WARNING: A SWOLLEN LITHIUM-ION BATTERY MAY CATCH FIRE OR EXPLODE.
If your device feels extremely hot, or smells awful, do not attempt to remove the battery. If your device is actively emitting smoke, clear the area around it.
If you cannot move the device, you can smother the fire with sand, an approved fire extinguisher, or cover it with a fireproof container, and then stand clear.
Water used to douse the battery can react with the lithium and cause a fire.
If you can safely move the device, put it in a fire-safe or well-ventilated area such as one with a concrete floor—and then stand clear until the battery is cool.
Once a battery catches fire, the reaction will continue until the fuel is exhausted.
How to take care of your battery.
Batteries are consumable, and no matter how well you take care of them, they will eventually need to be replaced. That said, below are some best practices to keep your battery healthy as long as you can. But, it is important to note that you cannot heal a swollen or defective battery; you can only remove it. These hints can only help prevent battery degradation.
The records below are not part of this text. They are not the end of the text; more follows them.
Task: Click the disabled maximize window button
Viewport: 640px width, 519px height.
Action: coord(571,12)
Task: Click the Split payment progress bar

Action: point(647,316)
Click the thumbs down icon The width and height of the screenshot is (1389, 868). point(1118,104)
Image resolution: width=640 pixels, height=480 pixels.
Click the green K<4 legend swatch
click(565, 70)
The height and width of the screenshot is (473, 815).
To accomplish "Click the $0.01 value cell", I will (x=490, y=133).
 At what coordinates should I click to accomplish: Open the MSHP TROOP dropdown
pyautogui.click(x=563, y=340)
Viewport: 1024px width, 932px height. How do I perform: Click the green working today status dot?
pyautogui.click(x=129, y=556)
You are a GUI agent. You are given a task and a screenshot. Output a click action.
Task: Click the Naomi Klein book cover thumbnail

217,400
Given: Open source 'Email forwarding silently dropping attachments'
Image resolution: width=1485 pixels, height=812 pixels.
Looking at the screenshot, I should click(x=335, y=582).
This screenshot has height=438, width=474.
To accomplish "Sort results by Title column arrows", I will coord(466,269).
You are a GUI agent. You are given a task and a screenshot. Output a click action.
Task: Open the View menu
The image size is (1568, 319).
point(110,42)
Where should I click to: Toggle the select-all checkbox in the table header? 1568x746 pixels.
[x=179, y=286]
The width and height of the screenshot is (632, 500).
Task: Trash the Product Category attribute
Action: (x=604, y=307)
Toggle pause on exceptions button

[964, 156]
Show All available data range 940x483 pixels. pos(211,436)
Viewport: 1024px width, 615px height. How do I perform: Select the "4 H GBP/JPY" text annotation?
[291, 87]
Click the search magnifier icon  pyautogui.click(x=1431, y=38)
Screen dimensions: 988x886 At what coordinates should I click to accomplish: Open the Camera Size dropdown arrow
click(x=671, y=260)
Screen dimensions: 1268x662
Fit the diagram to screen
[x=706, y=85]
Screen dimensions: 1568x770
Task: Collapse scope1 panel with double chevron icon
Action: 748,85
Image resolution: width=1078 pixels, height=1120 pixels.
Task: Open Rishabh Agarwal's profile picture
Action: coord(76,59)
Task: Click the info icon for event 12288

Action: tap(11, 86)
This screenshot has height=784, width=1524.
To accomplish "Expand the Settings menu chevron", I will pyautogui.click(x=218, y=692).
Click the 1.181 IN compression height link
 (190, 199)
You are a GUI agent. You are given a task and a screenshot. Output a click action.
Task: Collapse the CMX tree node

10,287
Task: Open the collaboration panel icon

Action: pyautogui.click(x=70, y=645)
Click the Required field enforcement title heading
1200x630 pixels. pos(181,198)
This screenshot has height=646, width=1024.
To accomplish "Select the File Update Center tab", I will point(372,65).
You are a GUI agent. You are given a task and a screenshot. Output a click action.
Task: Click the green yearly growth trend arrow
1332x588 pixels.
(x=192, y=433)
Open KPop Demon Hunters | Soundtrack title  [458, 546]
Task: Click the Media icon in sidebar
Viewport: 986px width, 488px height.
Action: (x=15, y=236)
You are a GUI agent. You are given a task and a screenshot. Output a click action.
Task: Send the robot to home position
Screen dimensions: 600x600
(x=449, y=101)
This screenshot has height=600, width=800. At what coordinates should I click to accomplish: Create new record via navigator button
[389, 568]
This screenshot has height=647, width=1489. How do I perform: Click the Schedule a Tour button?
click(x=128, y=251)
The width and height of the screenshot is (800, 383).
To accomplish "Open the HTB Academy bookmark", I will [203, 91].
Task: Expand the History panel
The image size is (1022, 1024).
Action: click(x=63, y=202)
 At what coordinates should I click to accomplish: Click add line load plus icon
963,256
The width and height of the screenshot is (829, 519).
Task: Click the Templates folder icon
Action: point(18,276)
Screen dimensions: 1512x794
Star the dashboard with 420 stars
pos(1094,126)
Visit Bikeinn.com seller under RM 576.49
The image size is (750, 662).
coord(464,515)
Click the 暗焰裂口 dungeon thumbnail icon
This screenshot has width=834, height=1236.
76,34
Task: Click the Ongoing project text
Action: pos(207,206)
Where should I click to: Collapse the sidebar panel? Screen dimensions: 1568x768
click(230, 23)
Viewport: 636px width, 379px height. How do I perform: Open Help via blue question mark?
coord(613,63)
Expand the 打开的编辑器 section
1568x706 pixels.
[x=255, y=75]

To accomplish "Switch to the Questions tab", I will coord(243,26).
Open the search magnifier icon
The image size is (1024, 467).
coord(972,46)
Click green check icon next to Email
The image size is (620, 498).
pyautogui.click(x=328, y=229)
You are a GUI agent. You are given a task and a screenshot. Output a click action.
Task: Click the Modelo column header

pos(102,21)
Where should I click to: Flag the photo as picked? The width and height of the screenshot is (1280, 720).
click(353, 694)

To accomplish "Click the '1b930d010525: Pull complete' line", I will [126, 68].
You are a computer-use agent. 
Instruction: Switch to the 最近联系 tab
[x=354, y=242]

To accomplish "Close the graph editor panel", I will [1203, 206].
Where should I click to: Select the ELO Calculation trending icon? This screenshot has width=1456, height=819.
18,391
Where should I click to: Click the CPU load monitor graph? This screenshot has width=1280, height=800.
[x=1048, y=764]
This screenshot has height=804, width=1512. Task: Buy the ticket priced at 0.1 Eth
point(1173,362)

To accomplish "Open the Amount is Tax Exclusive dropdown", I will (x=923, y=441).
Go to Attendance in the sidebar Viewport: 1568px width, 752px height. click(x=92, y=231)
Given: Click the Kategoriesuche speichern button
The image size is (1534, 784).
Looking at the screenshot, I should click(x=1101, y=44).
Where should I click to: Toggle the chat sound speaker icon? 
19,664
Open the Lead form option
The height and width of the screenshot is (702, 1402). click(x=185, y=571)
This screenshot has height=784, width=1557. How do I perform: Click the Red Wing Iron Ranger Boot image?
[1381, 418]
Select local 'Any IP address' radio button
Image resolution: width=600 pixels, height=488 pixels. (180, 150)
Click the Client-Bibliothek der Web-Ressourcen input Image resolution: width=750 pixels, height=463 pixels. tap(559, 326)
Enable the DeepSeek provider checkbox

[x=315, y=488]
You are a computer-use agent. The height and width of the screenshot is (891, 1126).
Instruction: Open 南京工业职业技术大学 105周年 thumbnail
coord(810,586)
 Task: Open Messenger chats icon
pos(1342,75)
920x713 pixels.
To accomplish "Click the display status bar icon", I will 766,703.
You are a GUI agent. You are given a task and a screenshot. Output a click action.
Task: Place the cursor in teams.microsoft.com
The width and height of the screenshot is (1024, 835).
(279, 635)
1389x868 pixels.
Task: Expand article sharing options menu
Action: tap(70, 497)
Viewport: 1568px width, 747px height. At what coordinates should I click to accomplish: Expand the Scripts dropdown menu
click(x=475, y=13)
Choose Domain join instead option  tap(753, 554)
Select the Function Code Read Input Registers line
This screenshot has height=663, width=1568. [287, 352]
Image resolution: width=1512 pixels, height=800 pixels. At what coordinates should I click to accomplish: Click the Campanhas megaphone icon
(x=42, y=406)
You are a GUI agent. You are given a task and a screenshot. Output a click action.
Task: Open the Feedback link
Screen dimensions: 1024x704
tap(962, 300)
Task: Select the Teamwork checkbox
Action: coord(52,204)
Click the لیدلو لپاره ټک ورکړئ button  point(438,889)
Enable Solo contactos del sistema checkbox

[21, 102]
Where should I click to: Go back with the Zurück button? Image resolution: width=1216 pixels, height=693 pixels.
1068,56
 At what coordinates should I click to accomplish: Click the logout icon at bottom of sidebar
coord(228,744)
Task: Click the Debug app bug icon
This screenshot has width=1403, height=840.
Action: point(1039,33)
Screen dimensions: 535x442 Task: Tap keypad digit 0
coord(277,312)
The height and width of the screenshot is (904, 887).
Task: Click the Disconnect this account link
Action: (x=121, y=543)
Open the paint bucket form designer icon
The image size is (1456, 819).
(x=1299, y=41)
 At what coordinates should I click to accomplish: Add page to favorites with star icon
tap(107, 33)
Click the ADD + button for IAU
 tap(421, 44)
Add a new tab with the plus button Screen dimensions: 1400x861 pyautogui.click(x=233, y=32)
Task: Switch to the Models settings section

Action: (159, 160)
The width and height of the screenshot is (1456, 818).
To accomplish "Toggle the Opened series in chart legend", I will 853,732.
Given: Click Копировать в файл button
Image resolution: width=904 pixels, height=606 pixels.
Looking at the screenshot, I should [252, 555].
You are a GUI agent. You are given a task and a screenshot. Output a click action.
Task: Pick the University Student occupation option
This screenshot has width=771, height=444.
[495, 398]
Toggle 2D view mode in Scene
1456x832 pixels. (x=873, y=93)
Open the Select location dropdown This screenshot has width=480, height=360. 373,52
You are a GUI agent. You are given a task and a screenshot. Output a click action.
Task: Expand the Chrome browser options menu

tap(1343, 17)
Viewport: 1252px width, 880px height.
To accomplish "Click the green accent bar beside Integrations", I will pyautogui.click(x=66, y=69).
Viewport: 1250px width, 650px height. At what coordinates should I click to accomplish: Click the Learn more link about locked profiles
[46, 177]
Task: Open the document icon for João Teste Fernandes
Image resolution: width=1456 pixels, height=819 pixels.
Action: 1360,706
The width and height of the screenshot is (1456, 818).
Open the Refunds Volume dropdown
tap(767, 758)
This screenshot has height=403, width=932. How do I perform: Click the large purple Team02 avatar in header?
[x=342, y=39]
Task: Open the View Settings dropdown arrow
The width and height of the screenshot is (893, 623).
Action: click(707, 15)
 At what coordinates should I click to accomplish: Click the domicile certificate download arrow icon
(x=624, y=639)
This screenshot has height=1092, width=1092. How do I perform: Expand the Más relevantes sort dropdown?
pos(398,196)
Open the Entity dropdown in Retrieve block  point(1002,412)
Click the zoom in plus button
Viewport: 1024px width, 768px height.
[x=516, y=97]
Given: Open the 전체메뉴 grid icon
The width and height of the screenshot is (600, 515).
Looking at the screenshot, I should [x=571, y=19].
- Batteries do best with slow, controlled charging and discharging, use in moderate temperatures, and protection from shocks or damage.
- Rapid charging and discharging can wear a battery out prematurely.
- Always use the correct charging cable or adapter.
- Leaving you phone on while it is charging can also cause it to over-heat, especially if you place it under your pillow or duvet at night.
- High temperatures can also reduce battery efficiency, so avoid leaving your phone in the car on a hot day.
- Be nice to your battery. Use it gently, and replace it if it becomes damaged or no longer holds a proper charge.
Myth buster: Unlike NiCad batteries, lithium-ion batteries do not have a charge memory. That means deep-discharge cycles are not required. In fact, it's better for the battery to use partial-discharge cycles. However, it is recommended that after 30 charges (approx. once a month) the battery should be almost fully discharged and then recharged – avoid discharging the battery totally though.